This notebook is for experiments probing things other than performance, such as checking conditions and assumptions.

In [1]:
# # for use in google colab!!
# !git clone https://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@github.com/edogariu/meta-opt
# !pip install ./meta-opt
# !pip install tensorflow-text ml_collections clu sentencepiece  # for WMT
# from google.colab import drive
# drive.mount('/content/drive')
# DIR_PREFIX = "drive/My Drive/meta-opt"

# # for extra one-time setup in colab
# !git clone https://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@github.com/edogariu/meta-opt
# !mkdir meta-opt/data
# !mkdir meta-opt/datasets
# !cp -r "meta-opt" "drive/My Drive/"
# !pip install kora -q  # library from https://stackoverflow.com/questions/62596466/how-can-i-run-notebooks-of-a-github-project-in-google-colab to help get ID
# from kora.xattr import get_id
# fid = get_id(f"{dir_prefix}meta_opt.ipynb")
# print("https://colab.research.google.com/drive/"+fid)

In [2]:
from time import perf_counter
from itertools import accumulate
from collections import defaultdict, deque
from copy import deepcopy
import tqdm
import matplotlib.pyplot as plt
import pickle as pkl

import numpy as np
import tensorflow as tf
import jax
import jax.numpy as jnp
import optax

from meta_opt.controllers.utils import append
from meta_opt.nn.trainer import create_train_state, train_step, reset_model, eval
from meta_opt.problems import mnist, cifar10, wmt

# Background code 
Code to reproducibly train the model and collect stats.

In [4]:
def set_seed(seed):
    if seed is None: 
        seed = np.random.randint()
        print('seed set to {}'.format(seed))
    np.random.seed(seed)
    tf.random.set_seed(seed)
    rng = jax.random.PRNGKey(seed)
    return rng, seed


def run_trial(seed, problem_name, optimizer, experiment_step_fn):
    """
    `experiment_step_fn` is a function mapping `tstate, batch, carry -> tstate, (loss, grads, stats, carry)` for each timestep

    to run regular experiment with no funny business or extra logging, one would set `experiment_step_fn` to be `gradient_descent` but also returning an empty dict
    """
    
    rng, seed = set_seed(seed)
    init_rng, rng = jax.random.split(rng)

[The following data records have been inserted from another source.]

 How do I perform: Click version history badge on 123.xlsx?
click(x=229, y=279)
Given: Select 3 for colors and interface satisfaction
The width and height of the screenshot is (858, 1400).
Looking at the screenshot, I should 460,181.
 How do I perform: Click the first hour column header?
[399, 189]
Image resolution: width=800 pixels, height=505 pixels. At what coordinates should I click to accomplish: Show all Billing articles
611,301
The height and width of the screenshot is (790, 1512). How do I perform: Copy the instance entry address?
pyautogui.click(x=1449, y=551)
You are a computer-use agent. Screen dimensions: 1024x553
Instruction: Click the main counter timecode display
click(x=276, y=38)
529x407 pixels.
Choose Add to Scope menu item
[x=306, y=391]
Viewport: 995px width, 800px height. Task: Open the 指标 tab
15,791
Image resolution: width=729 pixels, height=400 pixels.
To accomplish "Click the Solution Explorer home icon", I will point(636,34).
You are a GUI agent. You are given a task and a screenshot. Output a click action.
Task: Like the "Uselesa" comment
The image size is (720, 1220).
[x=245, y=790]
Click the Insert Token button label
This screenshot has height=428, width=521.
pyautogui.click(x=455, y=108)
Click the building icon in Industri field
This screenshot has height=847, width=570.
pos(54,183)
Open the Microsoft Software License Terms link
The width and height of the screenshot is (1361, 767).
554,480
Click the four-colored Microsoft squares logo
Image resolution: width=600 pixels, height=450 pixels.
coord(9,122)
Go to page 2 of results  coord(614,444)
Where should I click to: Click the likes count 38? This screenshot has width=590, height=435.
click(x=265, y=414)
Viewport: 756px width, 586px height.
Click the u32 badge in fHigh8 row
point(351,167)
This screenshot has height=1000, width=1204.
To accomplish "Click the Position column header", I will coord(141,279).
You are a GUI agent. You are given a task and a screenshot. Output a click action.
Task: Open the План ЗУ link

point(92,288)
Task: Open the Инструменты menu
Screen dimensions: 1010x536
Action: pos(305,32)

    cfg = {'num_iters': NUM_ITERS, 'batch_size': BATCH_SIZE, 'eval_every': EVAL_EVERY, 'reset_every': RESET_EVERY, 'num_eval_iters': -1}

    # get dataset and model
    if 'MNIST' in problem_name:
        train_ds, test_ds, example_input, loss_fn, metric_fns = mnist.load_mnist(cfg, dataset_dir=f'{DIR_PREFIX}/datasets')
        # model = mnist.MLP([28 * 28, 100, 100, 10])
        model = mnist.MLP([28 * 28, 1, 10])
    elif 'CIFAR' in problem_name:
        train_ds, test_ds, example_input, loss_fn, metric_fns = cifar10.load_cifar10(cfg, dataset_dir=f'{DIR_PREFIX}/datasets')
        model = cifar10.VGG(stages=((32, 32), (64, 64), (128, 128)), layer_dims=[128, 10], drop_last_activation=True, dropout=0.1)
    elif 'WMT' in problem_name:
        train_ds, test_ds, example_input, loss_fn, metric_fns = wmt.load_wmt(cfg, dataset_dir=f'{DIR_PREFIX}/datasets')
        model = wmt.make_transformer(num_heads=8, num_layers=6, emb_dim=256, qkv_dim=256, mlp_dim=1024)
    else:
        raise NotImplementedError(problem_name)
    
    tstate = create_train_state(init_rng, model, example_input, optimizer, loss_fn, metric_fns=metric_fns)
    del init_rng

    args = {'seed': seed,
            'model': str(model),
            'params': sum(x.size for x in jax.tree_util.tree_leaves(tstate.params)),
            'dataset': problem_name,
            'num_iters': NUM_ITERS,
            'eval_every': EVAL_EVERY,
            'batch_size': BATCH_SIZE,
            'reset_every': RESET_EVERY}
    print(args['params'], 'params in the model')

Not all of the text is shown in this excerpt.